Southern Wetland Flora
Field Office Guide to Plant Species
Vitis riparia Michx.
- Family: Grape (Vitaceae)
- Flowering: May-June
- Field Marks: This grape lacks cobwebby hairs on the leaves, has green, gray, or brown branchlets, and usually has three sharply toothed lobes.
- Habitat: Along streams, wet woods, damp thickets.
- Habit: Woody vine with tendrils, or sometimes trailing on the ground and over low vegetation.
- Stems: Climbing or trailing, round in cross-section or slightly angular, smooth, the branchlets green, gray, or brown; bark at maturity becoming flaky.
- Leaves: Alternate, simple, usually with 2 sharply toothed lobes on either side of the terminal lobe, smooth except for hairs on the veins of the lower surface, up to 6 inches long, often nearly as wide; leaf stalks smooth, rarely red.

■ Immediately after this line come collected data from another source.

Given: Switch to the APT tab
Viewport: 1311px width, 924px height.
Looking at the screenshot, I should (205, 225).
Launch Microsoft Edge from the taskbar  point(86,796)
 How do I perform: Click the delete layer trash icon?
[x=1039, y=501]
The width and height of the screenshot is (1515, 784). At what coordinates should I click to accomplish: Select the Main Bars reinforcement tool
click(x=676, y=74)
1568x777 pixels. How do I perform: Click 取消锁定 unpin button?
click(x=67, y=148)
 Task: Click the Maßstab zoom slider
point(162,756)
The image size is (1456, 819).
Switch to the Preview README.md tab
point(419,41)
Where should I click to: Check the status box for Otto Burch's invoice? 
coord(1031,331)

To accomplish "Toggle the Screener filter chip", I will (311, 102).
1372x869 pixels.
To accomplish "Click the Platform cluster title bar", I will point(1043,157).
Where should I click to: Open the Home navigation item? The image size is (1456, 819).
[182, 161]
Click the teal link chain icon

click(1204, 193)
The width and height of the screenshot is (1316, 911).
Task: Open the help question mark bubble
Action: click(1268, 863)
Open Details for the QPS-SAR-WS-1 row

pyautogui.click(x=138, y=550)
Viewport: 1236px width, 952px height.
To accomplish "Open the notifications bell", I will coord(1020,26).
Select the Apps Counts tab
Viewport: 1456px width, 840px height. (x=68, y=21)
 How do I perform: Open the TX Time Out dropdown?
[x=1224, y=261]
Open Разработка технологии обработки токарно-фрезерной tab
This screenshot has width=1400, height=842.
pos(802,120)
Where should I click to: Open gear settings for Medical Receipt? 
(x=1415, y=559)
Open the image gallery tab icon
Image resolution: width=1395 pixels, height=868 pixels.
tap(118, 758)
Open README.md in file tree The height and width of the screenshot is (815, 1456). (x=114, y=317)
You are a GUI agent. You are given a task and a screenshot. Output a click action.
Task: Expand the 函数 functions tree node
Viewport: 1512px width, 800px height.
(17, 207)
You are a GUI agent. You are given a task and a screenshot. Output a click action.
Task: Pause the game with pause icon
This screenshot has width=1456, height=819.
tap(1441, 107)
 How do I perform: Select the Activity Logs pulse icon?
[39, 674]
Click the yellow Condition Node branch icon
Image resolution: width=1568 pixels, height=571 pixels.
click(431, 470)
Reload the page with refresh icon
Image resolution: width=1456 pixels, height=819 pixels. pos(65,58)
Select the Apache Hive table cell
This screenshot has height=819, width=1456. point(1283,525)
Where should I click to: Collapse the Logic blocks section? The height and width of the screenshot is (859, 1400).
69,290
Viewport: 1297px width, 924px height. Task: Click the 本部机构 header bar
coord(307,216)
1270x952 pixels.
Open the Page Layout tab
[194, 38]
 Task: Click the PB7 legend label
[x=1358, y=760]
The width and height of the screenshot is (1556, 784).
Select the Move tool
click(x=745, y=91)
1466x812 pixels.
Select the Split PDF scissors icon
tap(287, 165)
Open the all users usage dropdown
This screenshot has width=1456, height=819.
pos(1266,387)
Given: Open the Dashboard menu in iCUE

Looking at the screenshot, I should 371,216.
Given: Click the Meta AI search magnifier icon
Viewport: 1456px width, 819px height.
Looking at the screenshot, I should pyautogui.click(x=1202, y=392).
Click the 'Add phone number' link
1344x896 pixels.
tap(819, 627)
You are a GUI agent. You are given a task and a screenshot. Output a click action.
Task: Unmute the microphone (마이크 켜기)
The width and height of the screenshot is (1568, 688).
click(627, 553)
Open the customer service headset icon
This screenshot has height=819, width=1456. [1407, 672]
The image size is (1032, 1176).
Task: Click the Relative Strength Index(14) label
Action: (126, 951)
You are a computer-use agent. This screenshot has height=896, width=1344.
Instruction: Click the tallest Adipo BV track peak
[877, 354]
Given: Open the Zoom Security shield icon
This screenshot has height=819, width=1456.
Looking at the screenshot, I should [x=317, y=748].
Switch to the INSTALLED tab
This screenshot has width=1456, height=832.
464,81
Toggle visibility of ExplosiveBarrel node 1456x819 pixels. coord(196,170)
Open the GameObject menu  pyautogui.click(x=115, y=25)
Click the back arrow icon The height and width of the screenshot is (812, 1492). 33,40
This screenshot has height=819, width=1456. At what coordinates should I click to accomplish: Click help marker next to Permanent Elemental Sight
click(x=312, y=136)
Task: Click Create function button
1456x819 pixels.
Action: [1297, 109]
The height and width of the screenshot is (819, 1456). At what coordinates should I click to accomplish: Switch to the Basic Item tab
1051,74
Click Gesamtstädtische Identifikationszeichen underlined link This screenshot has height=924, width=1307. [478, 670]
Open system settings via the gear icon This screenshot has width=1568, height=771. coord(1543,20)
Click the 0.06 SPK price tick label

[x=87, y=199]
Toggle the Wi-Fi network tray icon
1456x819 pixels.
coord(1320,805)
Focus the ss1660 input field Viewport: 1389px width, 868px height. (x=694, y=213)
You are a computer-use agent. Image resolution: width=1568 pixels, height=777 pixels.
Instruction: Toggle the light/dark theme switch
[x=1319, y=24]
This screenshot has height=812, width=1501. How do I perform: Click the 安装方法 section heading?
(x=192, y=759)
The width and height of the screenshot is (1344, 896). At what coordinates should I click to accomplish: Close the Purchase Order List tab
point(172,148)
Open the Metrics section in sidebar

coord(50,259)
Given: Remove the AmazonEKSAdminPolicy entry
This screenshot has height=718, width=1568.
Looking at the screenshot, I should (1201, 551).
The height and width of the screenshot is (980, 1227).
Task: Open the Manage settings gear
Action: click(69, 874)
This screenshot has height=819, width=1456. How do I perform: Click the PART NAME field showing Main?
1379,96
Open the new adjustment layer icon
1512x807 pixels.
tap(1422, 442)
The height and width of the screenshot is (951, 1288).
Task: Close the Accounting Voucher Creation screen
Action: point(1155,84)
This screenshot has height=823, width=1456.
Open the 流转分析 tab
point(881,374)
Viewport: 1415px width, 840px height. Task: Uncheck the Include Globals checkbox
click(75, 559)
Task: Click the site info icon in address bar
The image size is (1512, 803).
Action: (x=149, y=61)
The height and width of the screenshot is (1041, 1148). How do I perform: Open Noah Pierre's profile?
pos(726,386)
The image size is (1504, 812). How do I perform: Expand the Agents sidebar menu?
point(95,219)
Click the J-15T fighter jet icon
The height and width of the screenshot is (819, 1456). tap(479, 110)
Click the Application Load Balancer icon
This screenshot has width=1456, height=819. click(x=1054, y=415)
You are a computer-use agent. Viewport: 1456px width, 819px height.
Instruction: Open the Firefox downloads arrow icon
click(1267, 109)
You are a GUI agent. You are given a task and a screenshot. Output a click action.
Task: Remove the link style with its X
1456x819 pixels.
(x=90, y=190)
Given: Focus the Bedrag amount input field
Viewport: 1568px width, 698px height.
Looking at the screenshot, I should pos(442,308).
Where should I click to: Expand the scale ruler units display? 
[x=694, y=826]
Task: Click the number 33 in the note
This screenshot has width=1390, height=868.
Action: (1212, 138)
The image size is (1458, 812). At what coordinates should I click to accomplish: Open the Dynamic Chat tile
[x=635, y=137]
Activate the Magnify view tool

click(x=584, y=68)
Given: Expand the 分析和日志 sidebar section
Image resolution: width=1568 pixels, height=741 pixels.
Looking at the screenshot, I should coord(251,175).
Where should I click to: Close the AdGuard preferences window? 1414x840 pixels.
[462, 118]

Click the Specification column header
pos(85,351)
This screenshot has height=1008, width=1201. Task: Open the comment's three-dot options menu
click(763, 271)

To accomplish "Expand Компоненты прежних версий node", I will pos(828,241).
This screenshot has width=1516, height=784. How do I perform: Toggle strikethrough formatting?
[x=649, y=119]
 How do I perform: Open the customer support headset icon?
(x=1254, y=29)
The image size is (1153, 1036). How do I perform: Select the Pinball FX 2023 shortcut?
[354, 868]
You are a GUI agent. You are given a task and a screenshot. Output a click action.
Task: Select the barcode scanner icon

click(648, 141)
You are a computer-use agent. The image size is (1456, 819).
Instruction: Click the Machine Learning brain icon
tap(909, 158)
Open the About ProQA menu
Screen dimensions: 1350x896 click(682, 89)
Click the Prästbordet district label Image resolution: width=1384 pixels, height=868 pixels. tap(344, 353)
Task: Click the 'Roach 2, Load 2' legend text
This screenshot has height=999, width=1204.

- Flowers: Many, small, in panicles up to 6 inches long; some flowers with both stamens and pistils, others with one or the other, sometimes the two sexes on separate plants.
- Sepals: 5, united, green, very small.
- Petals: 5, free from each other, greenish yellow.
- Stamens: 5.
- Pistils: Ovary superior.
- Fruits: Berries blue-black, glaucous, spherical, up to 1/2 inch in diameter, containing 2-4 seeds.
- Notes: The fruits are very acidic.